# EXERCISE GOAL:
Starting with the line that contains "1456x819 pixels. Task: Open" and going on through the end of the entries, turn those lines into a numbered list, leaving out any blank lines.

# RECORDS FOR THIS TASK:
* * * * * * *
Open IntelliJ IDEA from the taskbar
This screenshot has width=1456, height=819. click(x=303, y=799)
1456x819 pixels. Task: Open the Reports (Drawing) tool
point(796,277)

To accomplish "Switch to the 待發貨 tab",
* * * * * * *
# SOLUTION TO THE EXERCISE:
1. 1456x819 pixels. Task: Open the Reports (Drawing) tool
2. point(796,277)
3. To accomplish "Switch to the 待發貨 tab",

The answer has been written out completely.